In my naivity thinking medicine did science I assumed that by the time trials were run then this type of exploratory research had been done first, and that 'size of impact' mattered in order that it was worthwhile identifying homogoneous groups within groups. That doesn't necessary mean it is unusual for this illness. I'm aware for example for RA of some who are 'atypical' and some who didn't respond to the newer treatments and had to stick with the old, and vice versa. But just thinking about e.g. PPIs or nasal sprays for rhinosinusitis people will try different ones and some will end up with others suiting them better for reasons that might not be about 'the illness' but individualities of the body and situation?

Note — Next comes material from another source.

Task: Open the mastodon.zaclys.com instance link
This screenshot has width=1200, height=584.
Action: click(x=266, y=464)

But then I grew up in science being observation-based too, and whilst I understand when you get to trials its inference using only quant across average it's weird how this bit gets skipped so much when people are putting models together - it's one thing finding a med helps, but another thing claiming
cause, which does need more back and forth between that deductive testing (and inference) to explain why it makes sense. You'd therefore also expect the results from these things to be inputting useful data (and hope they'd share the raw with others looking into similar areas for the sake of progressing it) not just for replication but also so that the models and any splits or groupings or 'other factors' to be refined - and for it's impact on methodology if it might affect sample or what you might need to control (or be aware of as another factor) in an experiment.

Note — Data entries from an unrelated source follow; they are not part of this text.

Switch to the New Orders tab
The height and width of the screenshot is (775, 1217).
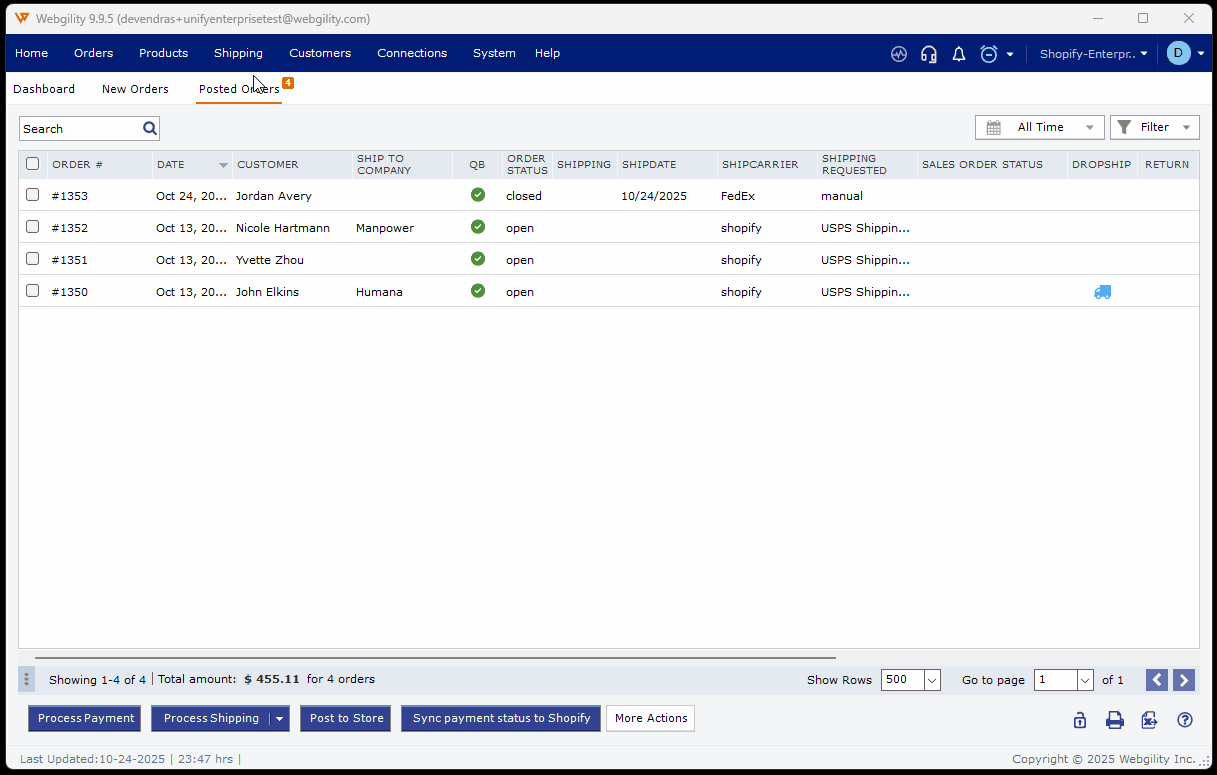click(135, 89)
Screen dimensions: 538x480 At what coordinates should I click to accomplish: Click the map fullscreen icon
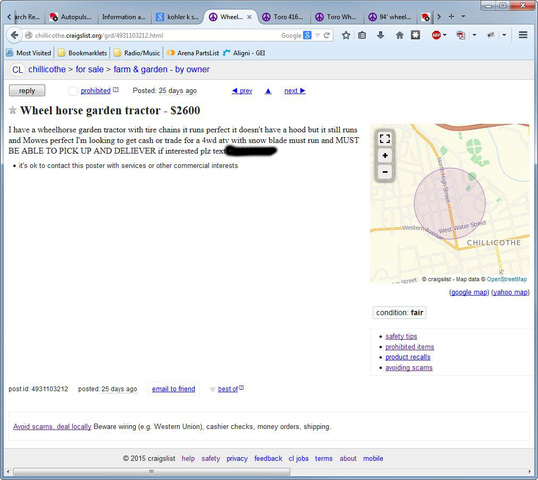click(x=385, y=139)
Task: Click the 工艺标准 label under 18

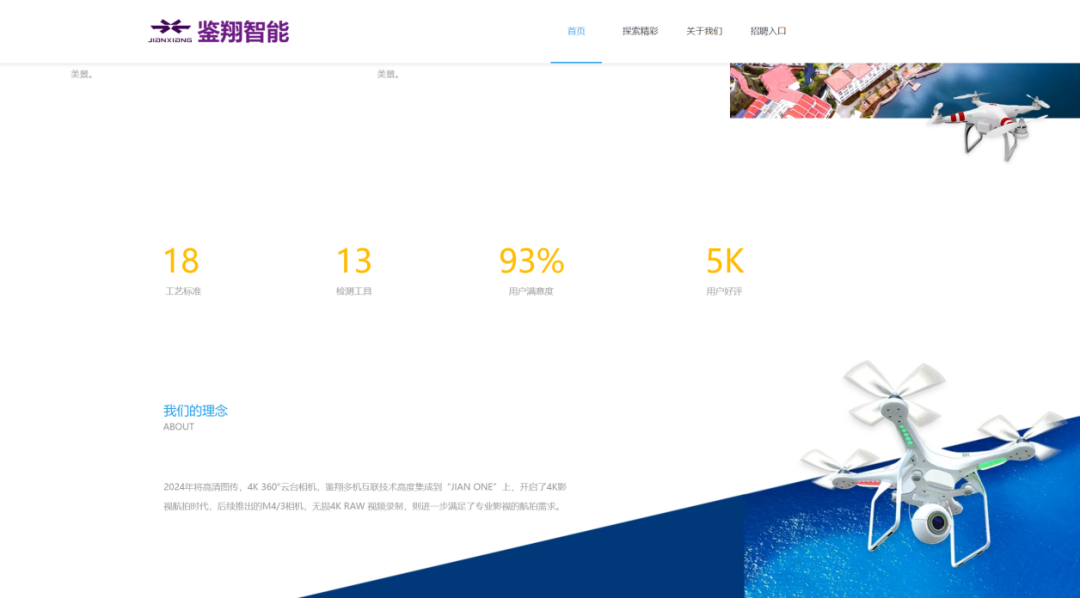Action: point(181,291)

So where it is being done genuinely it is worthwhile but I have little faith in the one-liner or 'manifesto' ramble from someone's personal bigotry rather than it pulling out why such findings contradict or update an assumed mechanism on a model etc
I suspect the tendency to not look for harms either has made the research on the non-pharm side really poor at this too because they aren't really caring about anything other than trying to achieve an averaged effect that can just about tick their box on claimed impact. Which tells us little about whether it is useful or in the mechanism. You wouldn't expect people to fish out a 8% subjective (with no blinded placebo) difference in 20% of people and make claims. But if on a trial where most didn't really show any difference there was a 20% of people who could suddenly take 30min showers standing up every day for a year when they were bed-bound and scraping their way through one a week sitting down that might be worth further describing and looking into what differentiates them. A one-liner about 'might be sub-types' isn't that level of analysis or consideration of how they performed.